LOL! When I was in high school the ice cream truck guy would come by. There were always TONS of teens around the truck, but no one ever had ice cream. Turned out he was dealing out of his truck.....



Not shocking, considering the school I went to. But seriously....out of an ice cream truck?????


----------



## EMU

meltdown211 said:


> EMU! Nice work on the sound clip!!! My only suggestion is to make it longer so we can all really enjoy hearing the crows, wind and dogs whining...nice job!


this was a sampler i will have ALOT more to come, alot more complex as well.. and thank you


----------



## Dark Lord

meltdown211 said:


> If you wouldn't mind, I would like you to "sponsor" your folder. If you could send me some "cheese" and a cashiers check for $2300.00 I will add "Dark Lords Chants" to the folder name. Now that may seem high, but your name will be seem by millions...yes, millions of haunters around the world and its really a bargin...
> 
> Make the check out to Meltdown211 and I like swiss...


Millions around the world,sounds like a great deal ! Well i was on my way down to the post office with the money,but as i passed the Spirit halloween store i was sucked in & inadvertently spent the $2300. ( actually it was $2376. so i may need ya to send me the $76....) & when i finally got to the post office,they said that i couldn't mail a swiss cow to ya, (cows don't like to fly..go figure).If ya want, keep the $86 as a deposit for my folder & when ya have some swampy graveyard for sale I can get you the difference....


----------



## Dark Lord

Ya got a few kewl new ones....I love "Sentinels of stone" & "Yog-Sothoth"


----------



## meltdown211

Just added some "new" stuff to the site...ghost ship, ghostly sounds, awaking mummy, another chainsaw, some neat backwards music with whispers...check out the "new" folder...more to come...


----------



## MrGrimm

Wow! That's some collection, thanks for sharing!!!


----------



## meltdown211

Absolutely welcome!! I will be adding some NEW sounds this week! Check back to see what NEW sounds are available!!!


----------



## annamarykahn

wow amazing collection 

thanks for uploading

is there an easy way to download everything or am i stuck getting them 1 @ a time?

amk


----------



## nixie

Great stuff! Thanks!!


----------



## Mortarlover123

Thanks Man I really appreciate that, i needed a thunder track


----------



## Uncle_Daniel

WOW! thanks for sharing these. There are some really great ones on here and a lot of them that are must haves.


----------



## The Bloodshed Brothers

thank you thank you thank you...just what we were looking for!


----------



## Devils Chariot

I'm just gonna bump this great thread! Got some good sounds for no $$$.


----------



## meltdown211

Thanks Devils Chariot! Were in the 13th hour and everybody needs some sounds!!


----------



## liquidthex

These are exactly what I've been looking for! You rule!

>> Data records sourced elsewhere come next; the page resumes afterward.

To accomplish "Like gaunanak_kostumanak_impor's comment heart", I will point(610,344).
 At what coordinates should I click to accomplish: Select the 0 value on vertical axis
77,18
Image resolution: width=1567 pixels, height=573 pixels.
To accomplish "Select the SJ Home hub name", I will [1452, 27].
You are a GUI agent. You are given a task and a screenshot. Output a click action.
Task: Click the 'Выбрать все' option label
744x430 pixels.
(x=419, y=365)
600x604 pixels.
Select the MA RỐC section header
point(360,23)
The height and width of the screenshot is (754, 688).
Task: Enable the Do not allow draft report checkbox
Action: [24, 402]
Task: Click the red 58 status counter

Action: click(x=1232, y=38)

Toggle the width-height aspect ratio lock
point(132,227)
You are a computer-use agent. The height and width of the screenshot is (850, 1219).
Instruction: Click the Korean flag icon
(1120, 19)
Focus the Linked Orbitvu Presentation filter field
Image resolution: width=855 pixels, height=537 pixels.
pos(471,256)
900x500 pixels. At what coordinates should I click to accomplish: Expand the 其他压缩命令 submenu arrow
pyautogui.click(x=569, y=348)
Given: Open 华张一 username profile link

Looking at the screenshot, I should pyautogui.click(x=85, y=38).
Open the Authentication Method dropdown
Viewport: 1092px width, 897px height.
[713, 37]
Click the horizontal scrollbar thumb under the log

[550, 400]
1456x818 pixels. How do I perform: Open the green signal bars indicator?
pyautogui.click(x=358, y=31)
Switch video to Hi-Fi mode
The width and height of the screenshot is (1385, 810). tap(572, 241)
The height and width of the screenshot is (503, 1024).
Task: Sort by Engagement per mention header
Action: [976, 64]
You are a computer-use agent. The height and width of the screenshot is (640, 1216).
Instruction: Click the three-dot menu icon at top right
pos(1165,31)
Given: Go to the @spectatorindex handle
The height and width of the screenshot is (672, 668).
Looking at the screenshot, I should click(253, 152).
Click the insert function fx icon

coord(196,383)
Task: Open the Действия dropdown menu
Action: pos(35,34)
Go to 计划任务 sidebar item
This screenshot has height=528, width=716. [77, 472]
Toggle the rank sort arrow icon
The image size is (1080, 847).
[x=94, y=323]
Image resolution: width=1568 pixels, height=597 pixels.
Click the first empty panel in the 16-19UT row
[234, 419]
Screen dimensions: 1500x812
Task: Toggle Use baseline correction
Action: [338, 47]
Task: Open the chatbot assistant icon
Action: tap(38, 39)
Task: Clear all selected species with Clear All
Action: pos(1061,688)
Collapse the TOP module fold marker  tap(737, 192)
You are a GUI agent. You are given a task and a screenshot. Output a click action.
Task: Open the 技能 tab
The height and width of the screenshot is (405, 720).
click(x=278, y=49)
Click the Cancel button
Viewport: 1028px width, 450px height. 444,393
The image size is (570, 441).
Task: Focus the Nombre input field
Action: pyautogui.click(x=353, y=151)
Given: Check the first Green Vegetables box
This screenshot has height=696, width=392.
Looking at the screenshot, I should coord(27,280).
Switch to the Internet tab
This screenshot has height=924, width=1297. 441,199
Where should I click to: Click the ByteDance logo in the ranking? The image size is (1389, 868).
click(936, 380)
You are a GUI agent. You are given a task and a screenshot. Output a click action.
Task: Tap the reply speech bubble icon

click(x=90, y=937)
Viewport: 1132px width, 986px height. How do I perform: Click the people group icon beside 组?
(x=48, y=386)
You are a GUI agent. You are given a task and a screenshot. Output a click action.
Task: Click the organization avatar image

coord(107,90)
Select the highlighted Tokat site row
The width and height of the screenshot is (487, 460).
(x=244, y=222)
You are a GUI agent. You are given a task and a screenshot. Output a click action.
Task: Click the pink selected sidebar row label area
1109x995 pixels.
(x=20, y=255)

Incidentally, has anyone spent the time to download them all? ^.^


----------



## Bloody Mike

If you can't find the sound effect that you are looking for on this site, YOU DON'T NEED IT..... Excellent collection. Thanks Meltdown211


----------



## bohica

Thanks! You are very generous!


----------



## Otaku

This thread deserves a bump. Lots of good stuff here, and I know we're all looking for high-quality soundtracks about now. I'll be using the "dead kids" track for the graveyard this year. Thanks again, Melty!


----------



## lowdwnrob

Wow, thanks for bumping this Otaku. I have to put this in my favorites so I can check them all out.

Thanks Meltdown for all the time you have spent putting this all together for us to use.


----------



## Just Whisper

This is going in my favorites. Thanks for the time consuming job of collecting and cataloging these, MD. You are a doll. Not a scary, creepy, halloween kind of doll, but more like a cute cuddly nice kind of doll. LOL


----------



## Terrormaster

Gonna resurrect this post. Anyone know if Melty's still around or if anyone has a backup share online someplace? The link is dead and I lost most of the stuff I had downloaded.


----------



## RoxyBlue

Last time he logged on was September of 2013. You might try sending him an email through the contact link on his profile page and see if you can resurrect him that way


----------



## Fright Boy

Doesn't seem to be working. I get a file I "requested is not valid" message


----------



## SPOOKY J

Sad... He had some really good tracks.


----------